__Document excerpt__.
____

I thought I ought to dedicate, if only at least just one paragraph of this post to all things last year I had wanted and didn’t get, didn’t have a chance to, didn’t realized I had to, or should have made a change for…and, as I started to rewind my memories, to reflect on a year I am fairly certain I will never call my favorite year…ever… I was haunted by my own written words, the title of my essay “My present. Moment”. It dawned on me, that today is a brand new day, and a new year at that, a new minute and a new moment.
And, whether I tried hard to just focus in the moment, I couldn’t escape the memories of the insanity of trying to fix unfixable relationships, the sadness of being paralyzed, unable to walk, unable to act, unable to run. Having to face things because of my body’s inability to move, let alone get away…
It is true that living in the moment is the wisest and only way one should ever live, but, I cannot erase my past, and thoughts, ideas, while amazingly crafted, beautifully written are sometimes hard to practice. All is wonderful in theory, all is wonderful in prose, and, to act and live upon the ideas to which each and everyone of us is believes in, is the biggest challenge of them all.
Yogi Steve always yells in class the all-truthful, all encompassing match of words, made into a sentence, that I should tattoo into my forehead… “No fight, no flight”, the truthful and almost impossible to act upon concept.
I ended last year on a sour note, and, started this new one on the same one. Unfortunately there was no sage bath, no amount of grapes that could wash off the sense of loss, the lack of hope, of despair almost.
I cried, I felt alone, I felt unloved. I had wished for 2011 to end fast. My Yoga mind and spirit were nowhere to be found before midnight, and as the clock turned to 12:00, my 11:59 feelings of 2011 still remained, untouched, here, in 2012, a year I desperately needed to be perfect. And so, I ran away again, from my most loved one, from myself. I couldn’t bear these old feelings to have remained robust with me, to have traveled through time by my side. I was not only fleeing, I was also fighting my deepest fear, that the clock wouldn’t miraculously and magically just erase the all pain I had inside. I was right.

____

__Dataset section__.

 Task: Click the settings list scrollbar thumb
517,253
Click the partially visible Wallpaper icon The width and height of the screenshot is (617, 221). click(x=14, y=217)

____

__Exercise task 1__.
In the new-year reflection, what phrase does Yogi Steve always yell in class?
__Exercise task 2__.
Extend the new-year reflection with the next passage, picking up after its final sentence.
The data above come from a separate source, unrelated to the new-year reflection.

__Exercise result 1__.
"No fight, no flight."

__Exercise result 2__.
My Yoga spirit has failed me for most of the day on this first day of the year, the day I needed it the most. I would have hoped that the taste of this New Year would have been sweeter, but my fears, my past, and my ego are so very hard to escape. It’s New Years’ and I didn’t feel blissful, happy, or hopeful.
I know sadness and pain are sometimes unavoidable steps one needs to walk to get somewhere better. I also know I’m not supposed to hope for something better, but, to live “in the present moment”, and while I’m working very hard toward that goal, I am still, light years away from ever truly achieving it. I guess that is the beauty of Yoga in my life. Yoga has the key to opening a place in my heart were there is a deep understanding that whatever is going on right now, old pains, my past, my biggest oops, my own insecurities are not me, they are the rides that have brought me here, to this exact moment, so I can know that I am the strength of my heart and not its pain.
Life isn’t about instant midnight happiness or unrealistic expectations, is it about accepting whatever it throws at you, and boy, does it throw. It’s not about having every moment be a replica of our sometimes foolish and unrealistic end of the year expectations. Life is like holding on to crow while you feel like an ass, and, the beauty isn’t in the pose itself, but on the strength one gets by not quitting, not ever.
I love you Dee O.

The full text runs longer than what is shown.